| Exercise |
At the line containing "Task: Click the TV icon on the FC Bayern row", begin an exact copy of the lines below and continue through the final one, with no pictures.

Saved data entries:
________________________

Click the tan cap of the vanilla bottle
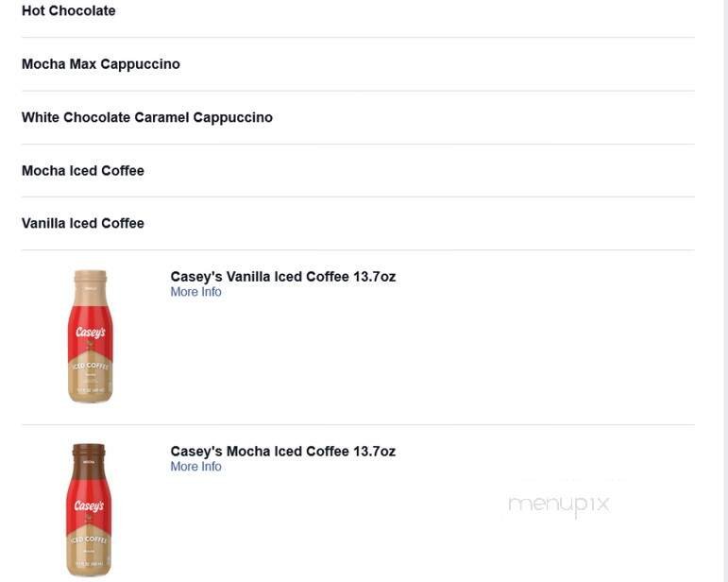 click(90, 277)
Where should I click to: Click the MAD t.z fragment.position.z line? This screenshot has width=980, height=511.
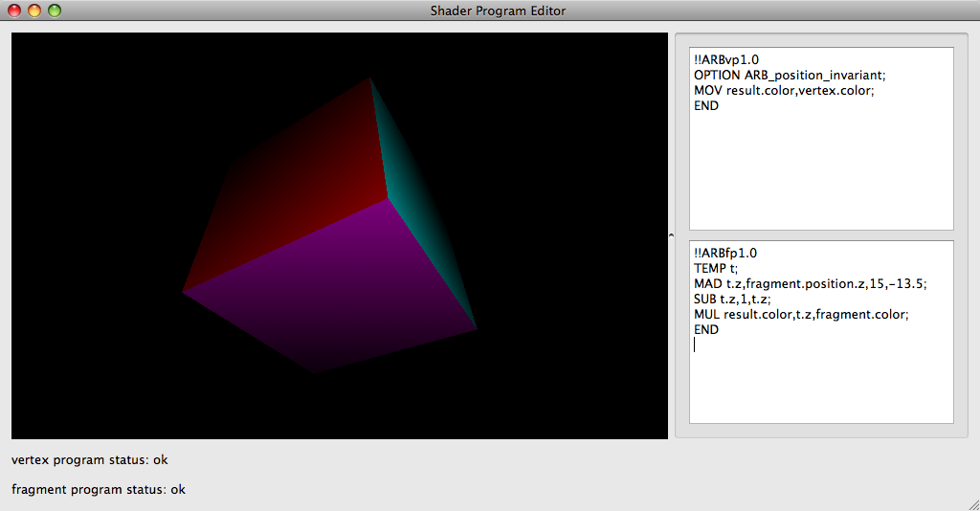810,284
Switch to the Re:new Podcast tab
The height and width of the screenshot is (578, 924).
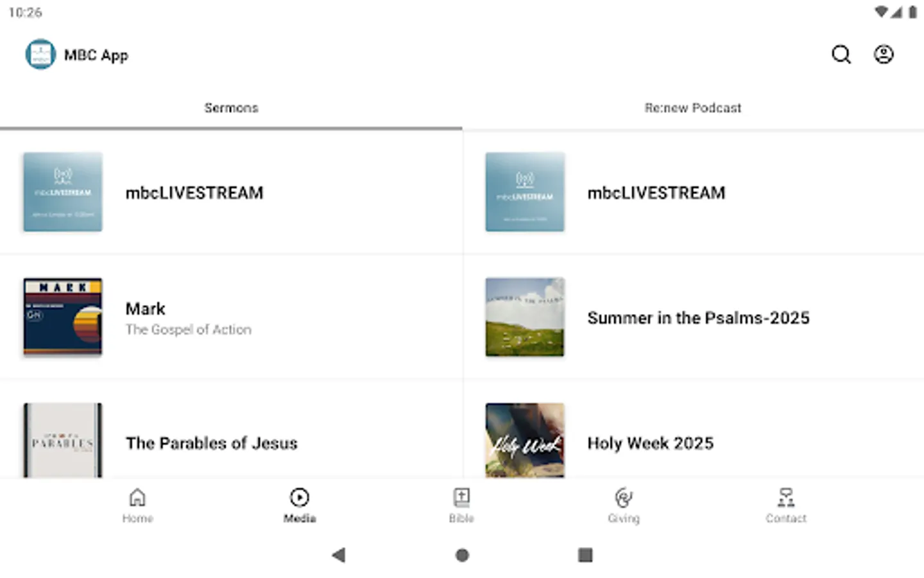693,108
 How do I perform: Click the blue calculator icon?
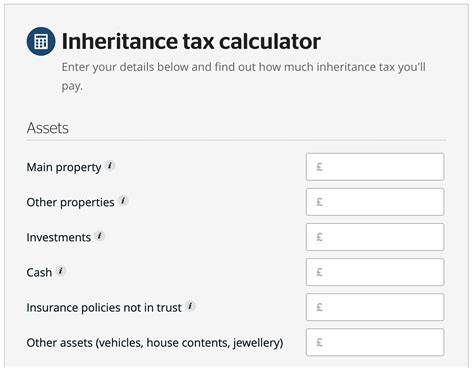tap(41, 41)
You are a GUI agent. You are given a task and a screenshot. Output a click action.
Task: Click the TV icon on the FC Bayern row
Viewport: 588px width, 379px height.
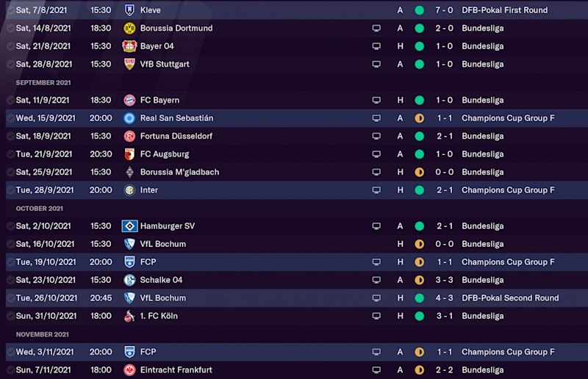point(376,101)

________________________

| Output below |
Task: Click the TV icon on the FC Bayern row
Viewport: 588px width, 379px height.
point(376,101)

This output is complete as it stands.